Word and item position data
**********
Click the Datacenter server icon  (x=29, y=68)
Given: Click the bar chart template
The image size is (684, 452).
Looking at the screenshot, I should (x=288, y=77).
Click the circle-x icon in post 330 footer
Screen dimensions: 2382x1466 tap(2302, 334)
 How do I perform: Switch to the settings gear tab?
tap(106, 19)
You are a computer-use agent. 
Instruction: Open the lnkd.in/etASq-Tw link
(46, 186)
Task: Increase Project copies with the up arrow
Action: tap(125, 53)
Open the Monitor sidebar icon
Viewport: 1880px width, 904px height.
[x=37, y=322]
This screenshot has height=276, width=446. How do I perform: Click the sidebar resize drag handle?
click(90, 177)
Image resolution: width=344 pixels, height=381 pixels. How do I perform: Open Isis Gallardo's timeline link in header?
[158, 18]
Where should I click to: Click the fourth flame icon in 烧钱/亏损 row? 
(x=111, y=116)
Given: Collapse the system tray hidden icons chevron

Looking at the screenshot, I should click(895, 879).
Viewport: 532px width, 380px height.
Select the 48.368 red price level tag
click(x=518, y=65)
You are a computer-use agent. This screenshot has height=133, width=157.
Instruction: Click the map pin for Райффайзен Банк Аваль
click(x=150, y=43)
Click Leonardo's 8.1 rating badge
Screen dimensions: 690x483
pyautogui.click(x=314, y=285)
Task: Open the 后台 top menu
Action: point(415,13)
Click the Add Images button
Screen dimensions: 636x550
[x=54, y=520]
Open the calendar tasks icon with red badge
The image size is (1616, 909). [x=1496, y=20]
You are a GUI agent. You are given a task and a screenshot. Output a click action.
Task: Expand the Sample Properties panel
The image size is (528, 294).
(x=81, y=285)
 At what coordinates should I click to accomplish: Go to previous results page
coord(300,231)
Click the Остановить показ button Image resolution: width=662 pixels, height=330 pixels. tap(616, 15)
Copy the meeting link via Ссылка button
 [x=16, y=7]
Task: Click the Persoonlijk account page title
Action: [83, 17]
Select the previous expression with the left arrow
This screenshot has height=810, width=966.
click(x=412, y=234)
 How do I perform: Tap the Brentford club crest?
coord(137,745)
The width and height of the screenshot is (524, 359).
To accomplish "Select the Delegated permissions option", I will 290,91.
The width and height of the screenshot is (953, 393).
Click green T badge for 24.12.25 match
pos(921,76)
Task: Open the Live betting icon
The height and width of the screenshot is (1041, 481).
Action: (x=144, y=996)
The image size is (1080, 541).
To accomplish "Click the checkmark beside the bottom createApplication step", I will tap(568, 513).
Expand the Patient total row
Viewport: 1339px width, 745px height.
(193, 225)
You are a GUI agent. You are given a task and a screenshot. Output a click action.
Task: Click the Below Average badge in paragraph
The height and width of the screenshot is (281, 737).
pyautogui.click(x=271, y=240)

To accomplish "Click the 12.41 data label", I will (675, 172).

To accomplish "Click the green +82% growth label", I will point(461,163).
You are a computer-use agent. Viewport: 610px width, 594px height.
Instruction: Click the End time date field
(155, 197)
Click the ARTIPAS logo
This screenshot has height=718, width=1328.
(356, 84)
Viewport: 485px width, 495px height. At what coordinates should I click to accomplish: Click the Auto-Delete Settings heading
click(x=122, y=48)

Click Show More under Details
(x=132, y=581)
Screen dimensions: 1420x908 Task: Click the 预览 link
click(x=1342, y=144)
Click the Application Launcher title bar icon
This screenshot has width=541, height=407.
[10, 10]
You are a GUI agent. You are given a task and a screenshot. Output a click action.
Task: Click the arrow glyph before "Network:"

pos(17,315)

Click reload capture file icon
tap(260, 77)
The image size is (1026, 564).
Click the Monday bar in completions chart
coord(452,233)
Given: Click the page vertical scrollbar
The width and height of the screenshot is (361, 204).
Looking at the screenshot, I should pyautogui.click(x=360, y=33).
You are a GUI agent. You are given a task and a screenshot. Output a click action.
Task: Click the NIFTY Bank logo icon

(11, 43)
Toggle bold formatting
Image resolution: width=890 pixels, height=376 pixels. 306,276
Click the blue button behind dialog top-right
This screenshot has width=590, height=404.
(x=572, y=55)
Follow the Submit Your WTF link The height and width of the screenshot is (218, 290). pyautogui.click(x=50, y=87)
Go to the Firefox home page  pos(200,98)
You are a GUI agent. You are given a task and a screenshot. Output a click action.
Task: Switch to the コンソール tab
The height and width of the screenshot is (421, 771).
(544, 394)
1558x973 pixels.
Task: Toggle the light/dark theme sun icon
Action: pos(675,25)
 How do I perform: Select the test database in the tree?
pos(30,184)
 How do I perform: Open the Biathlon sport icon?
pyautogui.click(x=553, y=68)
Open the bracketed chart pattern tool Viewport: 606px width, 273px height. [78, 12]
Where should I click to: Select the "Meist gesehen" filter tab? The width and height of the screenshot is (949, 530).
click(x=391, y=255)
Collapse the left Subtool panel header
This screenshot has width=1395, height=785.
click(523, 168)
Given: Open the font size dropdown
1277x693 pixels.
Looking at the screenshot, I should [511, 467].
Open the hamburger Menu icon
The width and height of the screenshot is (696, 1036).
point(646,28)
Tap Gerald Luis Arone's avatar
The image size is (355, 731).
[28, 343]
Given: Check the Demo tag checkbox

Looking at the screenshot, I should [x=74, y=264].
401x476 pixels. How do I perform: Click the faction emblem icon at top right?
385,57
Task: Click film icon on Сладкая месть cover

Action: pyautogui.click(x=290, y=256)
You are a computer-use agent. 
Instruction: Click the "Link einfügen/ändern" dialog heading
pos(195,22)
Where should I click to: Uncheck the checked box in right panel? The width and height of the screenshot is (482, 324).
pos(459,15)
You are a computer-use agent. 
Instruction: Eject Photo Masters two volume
**********
■ Work to complete
Swap "drag handle" for "grip handle" throughout these lines and leave everything else unchanged.

■ Answer for the task
Click the Datacenter server icon  (x=29, y=68)
Given: Click the bar chart template
The image size is (684, 452).
Looking at the screenshot, I should (x=288, y=77).
Click the circle-x icon in post 330 footer
Screen dimensions: 2382x1466 tap(2302, 334)
 How do I perform: Switch to the settings gear tab?
tap(106, 19)
You are a computer-use agent. 
Instruction: Open the lnkd.in/etASq-Tw link
(46, 186)
Task: Increase Project copies with the up arrow
Action: tap(125, 53)
Open the Monitor sidebar icon
Viewport: 1880px width, 904px height.
[x=37, y=322]
This screenshot has height=276, width=446. How do I perform: Click the sidebar resize grip handle?
click(90, 177)
Image resolution: width=344 pixels, height=381 pixels. How do I perform: Open Isis Gallardo's timeline link in header?
[158, 18]
Where should I click to: Click the fourth flame icon in 烧钱/亏损 row? 
(x=111, y=116)
Given: Collapse the system tray hidden icons chevron

Looking at the screenshot, I should click(895, 879).
Viewport: 532px width, 380px height.
Select the 48.368 red price level tag
click(x=518, y=65)
You are a computer-use agent. This screenshot has height=133, width=157.
Instruction: Click the map pin for Райффайзен Банк Аваль
click(x=150, y=43)
Click Leonardo's 8.1 rating badge
Screen dimensions: 690x483
pyautogui.click(x=314, y=285)
Task: Open the 后台 top menu
Action: point(415,13)
Click the Add Images button
Screen dimensions: 636x550
[x=54, y=520]
Open the calendar tasks icon with red badge
The image size is (1616, 909). [x=1496, y=20]
You are a GUI agent. You are given a task and a screenshot. Output a click action.
Task: Expand the Sample Properties panel
The image size is (528, 294).
(x=81, y=285)
 At what coordinates should I click to accomplish: Go to previous results page
coord(300,231)
Click the Остановить показ button Image resolution: width=662 pixels, height=330 pixels. tap(616, 15)
Copy the meeting link via Ссылка button
 [x=16, y=7]
Task: Click the Persoonlijk account page title
Action: [83, 17]
Select the previous expression with the left arrow
This screenshot has height=810, width=966.
click(x=412, y=234)
 How do I perform: Tap the Brentford club crest?
coord(137,745)
The width and height of the screenshot is (524, 359).
To accomplish "Select the Delegated permissions option", I will 290,91.
The width and height of the screenshot is (953, 393).
Click green T badge for 24.12.25 match
pos(921,76)
Task: Open the Live betting icon
The height and width of the screenshot is (1041, 481).
Action: (x=144, y=996)
The image size is (1080, 541).
To accomplish "Click the checkmark beside the bottom createApplication step", I will tap(568, 513).
Expand the Patient total row
Viewport: 1339px width, 745px height.
(193, 225)
You are a GUI agent. You are given a task and a screenshot. Output a click action.
Task: Click the Below Average badge in paragraph
The height and width of the screenshot is (281, 737).
pyautogui.click(x=271, y=240)

To accomplish "Click the 12.41 data label", I will (675, 172).

To accomplish "Click the green +82% growth label", I will point(461,163).
You are a computer-use agent. Viewport: 610px width, 594px height.
Instruction: Click the End time date field
(155, 197)
Click the ARTIPAS logo
This screenshot has height=718, width=1328.
(356, 84)
Viewport: 485px width, 495px height. At what coordinates should I click to accomplish: Click the Auto-Delete Settings heading
click(x=122, y=48)

Click Show More under Details
(x=132, y=581)
Screen dimensions: 1420x908 Task: Click the 预览 link
click(x=1342, y=144)
Click the Application Launcher title bar icon
This screenshot has width=541, height=407.
[10, 10]
You are a GUI agent. You are given a task and a screenshot. Output a click action.
Task: Click the arrow glyph before "Network:"

pos(17,315)

Click reload capture file icon
tap(260, 77)
The image size is (1026, 564).
Click the Monday bar in completions chart
coord(452,233)
Given: Click the page vertical scrollbar
The width and height of the screenshot is (361, 204).
Looking at the screenshot, I should pyautogui.click(x=360, y=33).
You are a GUI agent. You are given a task and a screenshot. Output a click action.
Task: Click the NIFTY Bank logo icon

(11, 43)
Toggle bold formatting
Image resolution: width=890 pixels, height=376 pixels. 306,276
Click the blue button behind dialog top-right
This screenshot has width=590, height=404.
(x=572, y=55)
Follow the Submit Your WTF link The height and width of the screenshot is (218, 290). pyautogui.click(x=50, y=87)
Go to the Firefox home page  pos(200,98)
You are a GUI agent. You are given a task and a screenshot. Output a click action.
Task: Switch to the コンソール tab
The height and width of the screenshot is (421, 771).
(544, 394)
1558x973 pixels.
Task: Toggle the light/dark theme sun icon
Action: pos(675,25)
 How do I perform: Select the test database in the tree?
pos(30,184)
 How do I perform: Open the Biathlon sport icon?
pyautogui.click(x=553, y=68)
Open the bracketed chart pattern tool Viewport: 606px width, 273px height. [78, 12]
Where should I click to: Select the "Meist gesehen" filter tab? The width and height of the screenshot is (949, 530).
click(x=391, y=255)
Collapse the left Subtool panel header
This screenshot has width=1395, height=785.
click(523, 168)
Given: Open the font size dropdown
1277x693 pixels.
Looking at the screenshot, I should [511, 467].
Open the hamburger Menu icon
The width and height of the screenshot is (696, 1036).
point(646,28)
Tap Gerald Luis Arone's avatar
The image size is (355, 731).
[28, 343]
Given: Check the Demo tag checkbox

Looking at the screenshot, I should [x=74, y=264].
401x476 pixels. How do I perform: Click the faction emblem icon at top right?
385,57
Task: Click film icon on Сладкая месть cover

Action: pyautogui.click(x=290, y=256)
You are a computer-use agent. 
Instruction: Click the "Link einfügen/ändern" dialog heading
pos(195,22)
Where should I click to: Uncheck the checked box in right panel? The width and height of the screenshot is (482, 324).
pos(459,15)
You are a computer-use agent. 
Instruction: Eject Photo Masters two volume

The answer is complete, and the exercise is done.